## Matching employment-population ratio data from the CPS with BLS Summary Data

This is a proof of concept that the technique for using the CPS to find the employment to population ratio for one subgroup of the population will match with the BLS summary statistics for the same group/time.
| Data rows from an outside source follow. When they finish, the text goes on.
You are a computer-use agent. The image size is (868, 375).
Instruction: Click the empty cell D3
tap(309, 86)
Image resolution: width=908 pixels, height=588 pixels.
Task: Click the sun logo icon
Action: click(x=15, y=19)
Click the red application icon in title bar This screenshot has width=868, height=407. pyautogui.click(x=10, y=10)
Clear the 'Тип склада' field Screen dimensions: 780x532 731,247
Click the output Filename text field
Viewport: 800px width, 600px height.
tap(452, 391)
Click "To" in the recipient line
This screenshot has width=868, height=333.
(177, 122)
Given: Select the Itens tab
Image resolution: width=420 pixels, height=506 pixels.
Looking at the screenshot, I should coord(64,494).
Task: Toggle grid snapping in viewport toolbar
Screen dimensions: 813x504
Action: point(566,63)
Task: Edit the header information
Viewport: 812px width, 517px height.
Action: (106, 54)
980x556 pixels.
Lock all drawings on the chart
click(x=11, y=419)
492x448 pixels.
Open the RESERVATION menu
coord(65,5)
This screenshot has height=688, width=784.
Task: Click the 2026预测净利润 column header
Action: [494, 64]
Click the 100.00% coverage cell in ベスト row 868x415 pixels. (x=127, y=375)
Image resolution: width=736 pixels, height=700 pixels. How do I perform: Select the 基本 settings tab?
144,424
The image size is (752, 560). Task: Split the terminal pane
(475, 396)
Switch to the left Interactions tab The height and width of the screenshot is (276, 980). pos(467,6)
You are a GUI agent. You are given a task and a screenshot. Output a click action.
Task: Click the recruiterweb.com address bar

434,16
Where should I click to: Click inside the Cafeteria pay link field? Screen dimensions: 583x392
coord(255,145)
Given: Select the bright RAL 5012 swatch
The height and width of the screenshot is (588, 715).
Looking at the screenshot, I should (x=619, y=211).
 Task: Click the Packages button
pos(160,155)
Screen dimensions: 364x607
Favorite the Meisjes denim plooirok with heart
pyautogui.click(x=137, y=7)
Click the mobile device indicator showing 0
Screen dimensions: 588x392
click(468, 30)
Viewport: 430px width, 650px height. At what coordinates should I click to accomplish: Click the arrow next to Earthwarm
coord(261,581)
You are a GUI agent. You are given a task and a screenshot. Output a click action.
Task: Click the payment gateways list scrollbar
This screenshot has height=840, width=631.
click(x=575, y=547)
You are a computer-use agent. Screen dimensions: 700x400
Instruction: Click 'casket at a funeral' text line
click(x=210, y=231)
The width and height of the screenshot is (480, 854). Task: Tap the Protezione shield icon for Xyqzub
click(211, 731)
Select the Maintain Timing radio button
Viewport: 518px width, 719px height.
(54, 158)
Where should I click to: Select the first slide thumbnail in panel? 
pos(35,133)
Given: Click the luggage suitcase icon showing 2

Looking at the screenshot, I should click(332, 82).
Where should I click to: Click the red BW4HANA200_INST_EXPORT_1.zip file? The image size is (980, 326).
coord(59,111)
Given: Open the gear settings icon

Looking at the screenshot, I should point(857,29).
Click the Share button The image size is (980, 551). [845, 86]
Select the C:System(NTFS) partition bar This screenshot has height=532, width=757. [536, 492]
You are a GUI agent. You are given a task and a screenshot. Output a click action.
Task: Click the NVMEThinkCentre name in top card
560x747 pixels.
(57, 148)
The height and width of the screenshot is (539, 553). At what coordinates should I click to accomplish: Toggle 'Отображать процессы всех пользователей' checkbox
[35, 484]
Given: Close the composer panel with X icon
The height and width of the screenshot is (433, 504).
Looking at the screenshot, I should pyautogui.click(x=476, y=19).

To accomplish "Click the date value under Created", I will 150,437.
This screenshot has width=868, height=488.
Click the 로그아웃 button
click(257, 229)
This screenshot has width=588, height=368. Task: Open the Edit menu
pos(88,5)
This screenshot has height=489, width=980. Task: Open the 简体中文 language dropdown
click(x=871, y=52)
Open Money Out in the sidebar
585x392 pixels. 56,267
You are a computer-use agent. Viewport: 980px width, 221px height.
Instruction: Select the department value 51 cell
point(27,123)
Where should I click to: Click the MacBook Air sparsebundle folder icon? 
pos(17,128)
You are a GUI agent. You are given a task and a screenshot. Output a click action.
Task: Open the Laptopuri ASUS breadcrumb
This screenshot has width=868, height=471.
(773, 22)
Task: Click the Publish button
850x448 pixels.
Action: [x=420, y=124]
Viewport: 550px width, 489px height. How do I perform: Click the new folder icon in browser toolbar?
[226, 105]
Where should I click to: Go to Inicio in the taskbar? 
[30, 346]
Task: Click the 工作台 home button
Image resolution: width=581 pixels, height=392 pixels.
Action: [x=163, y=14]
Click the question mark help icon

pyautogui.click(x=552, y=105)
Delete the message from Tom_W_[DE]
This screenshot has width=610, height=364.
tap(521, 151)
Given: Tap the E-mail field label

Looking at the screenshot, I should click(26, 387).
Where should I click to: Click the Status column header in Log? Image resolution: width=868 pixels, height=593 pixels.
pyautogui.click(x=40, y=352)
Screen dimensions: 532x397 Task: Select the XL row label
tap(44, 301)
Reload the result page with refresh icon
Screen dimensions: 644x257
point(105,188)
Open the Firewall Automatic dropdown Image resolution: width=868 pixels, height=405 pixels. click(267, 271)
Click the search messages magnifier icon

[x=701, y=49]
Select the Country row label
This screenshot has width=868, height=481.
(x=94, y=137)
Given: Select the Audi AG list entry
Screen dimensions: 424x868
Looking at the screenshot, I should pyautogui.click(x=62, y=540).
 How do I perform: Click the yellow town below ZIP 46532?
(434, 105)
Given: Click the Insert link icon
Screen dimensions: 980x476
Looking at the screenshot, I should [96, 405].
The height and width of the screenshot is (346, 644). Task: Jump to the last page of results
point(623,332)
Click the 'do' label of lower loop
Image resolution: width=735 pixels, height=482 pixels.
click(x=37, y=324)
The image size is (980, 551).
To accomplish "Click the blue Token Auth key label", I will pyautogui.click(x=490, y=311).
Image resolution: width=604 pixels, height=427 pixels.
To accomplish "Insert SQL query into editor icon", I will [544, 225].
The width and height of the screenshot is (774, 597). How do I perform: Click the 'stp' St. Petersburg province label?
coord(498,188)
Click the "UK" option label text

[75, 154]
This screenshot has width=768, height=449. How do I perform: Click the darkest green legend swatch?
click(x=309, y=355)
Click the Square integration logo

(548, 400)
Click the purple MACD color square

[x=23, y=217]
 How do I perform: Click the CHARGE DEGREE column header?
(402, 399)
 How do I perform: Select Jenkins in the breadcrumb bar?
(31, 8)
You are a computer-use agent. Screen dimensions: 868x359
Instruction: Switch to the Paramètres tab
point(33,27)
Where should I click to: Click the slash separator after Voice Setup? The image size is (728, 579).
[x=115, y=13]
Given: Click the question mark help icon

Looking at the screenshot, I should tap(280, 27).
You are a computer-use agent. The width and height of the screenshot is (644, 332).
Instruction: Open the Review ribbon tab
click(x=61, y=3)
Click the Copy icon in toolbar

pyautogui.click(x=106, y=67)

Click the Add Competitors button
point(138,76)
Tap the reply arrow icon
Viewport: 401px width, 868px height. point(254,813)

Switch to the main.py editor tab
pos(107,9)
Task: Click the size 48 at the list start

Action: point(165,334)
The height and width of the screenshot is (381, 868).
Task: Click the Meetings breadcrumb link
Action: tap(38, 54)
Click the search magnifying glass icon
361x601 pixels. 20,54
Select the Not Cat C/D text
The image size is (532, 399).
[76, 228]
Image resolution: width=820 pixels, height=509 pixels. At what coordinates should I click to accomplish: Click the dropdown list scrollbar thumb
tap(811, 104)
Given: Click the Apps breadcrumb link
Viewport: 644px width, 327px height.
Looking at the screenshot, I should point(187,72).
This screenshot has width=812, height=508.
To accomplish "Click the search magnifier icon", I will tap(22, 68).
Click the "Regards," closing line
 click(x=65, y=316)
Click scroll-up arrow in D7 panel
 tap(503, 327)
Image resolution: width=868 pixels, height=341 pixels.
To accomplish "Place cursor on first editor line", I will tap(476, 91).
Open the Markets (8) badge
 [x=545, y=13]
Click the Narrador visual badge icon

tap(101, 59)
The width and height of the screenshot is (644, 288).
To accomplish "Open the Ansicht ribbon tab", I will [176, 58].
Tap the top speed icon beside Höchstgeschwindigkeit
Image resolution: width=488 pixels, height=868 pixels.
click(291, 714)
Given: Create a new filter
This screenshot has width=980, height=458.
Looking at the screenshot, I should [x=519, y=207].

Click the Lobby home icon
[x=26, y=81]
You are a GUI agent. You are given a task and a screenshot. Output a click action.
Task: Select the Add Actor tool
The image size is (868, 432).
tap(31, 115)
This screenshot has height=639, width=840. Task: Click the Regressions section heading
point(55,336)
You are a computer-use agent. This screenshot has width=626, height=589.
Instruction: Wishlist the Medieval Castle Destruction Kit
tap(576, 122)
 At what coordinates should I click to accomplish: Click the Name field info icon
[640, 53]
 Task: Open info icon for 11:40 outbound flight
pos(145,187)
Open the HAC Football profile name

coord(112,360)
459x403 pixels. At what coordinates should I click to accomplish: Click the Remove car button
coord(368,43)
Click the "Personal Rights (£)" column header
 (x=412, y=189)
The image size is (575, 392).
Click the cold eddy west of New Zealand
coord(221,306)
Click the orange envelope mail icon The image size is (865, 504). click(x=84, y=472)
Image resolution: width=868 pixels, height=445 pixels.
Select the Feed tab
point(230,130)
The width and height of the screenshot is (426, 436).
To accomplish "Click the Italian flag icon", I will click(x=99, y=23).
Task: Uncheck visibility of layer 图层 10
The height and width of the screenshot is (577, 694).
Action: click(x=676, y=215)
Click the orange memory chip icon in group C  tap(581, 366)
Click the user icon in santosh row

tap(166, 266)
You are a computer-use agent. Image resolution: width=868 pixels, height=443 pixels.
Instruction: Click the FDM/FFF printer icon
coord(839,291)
Specifically, I look at 2010 and Women aged 25-54, (BLS series ID: LNS12300062)

In [1]:
import pandas as pd

In [2]:
cols = ['year', 'female', 'age', 'educ', 'empl', 'fnlwgt']
year = '2015'

In [3]:
df = pd.read_stata('data/cepr_org_{}.dta'.format(year), columns=cols)

In [4]:
df = df[(df['age'] >= 24) & 
        (df['age'] <=54) &
        (df['female'] == 1)]

In [5]:
emp = df.groupby('empl').sum()['fnlwgt'].ix[1]
pop = df.groupby('empl').sum()['fnlwgt'].sum()
epop = emp/pop

print '{}: Women, age 25-54: {}'.format(year, str(round(epop * 100, 2)))

2015: Women, age 25-54: 70.33


#### Compare with BLS Summary Statistics

In [6]:
import requests
import json
import config # file called config.py with my API key

# BLS API v1 url
url = 'https://api.bls.gov/publicAPI/v1/timeseries/data/'

series = 'LNS12300062'

In [7]:
# get the data returned by the url and series id
r = requests.get('{}{}'.format(url, series))

# Generate pandas dataframe from the data returned
df2 = pd.DataFrame(r.json()['Results']['series'][0]['data'])

In [8]:
round(df2[df2['year'] == year]['value'].astype(float).mean(), 2)

70.33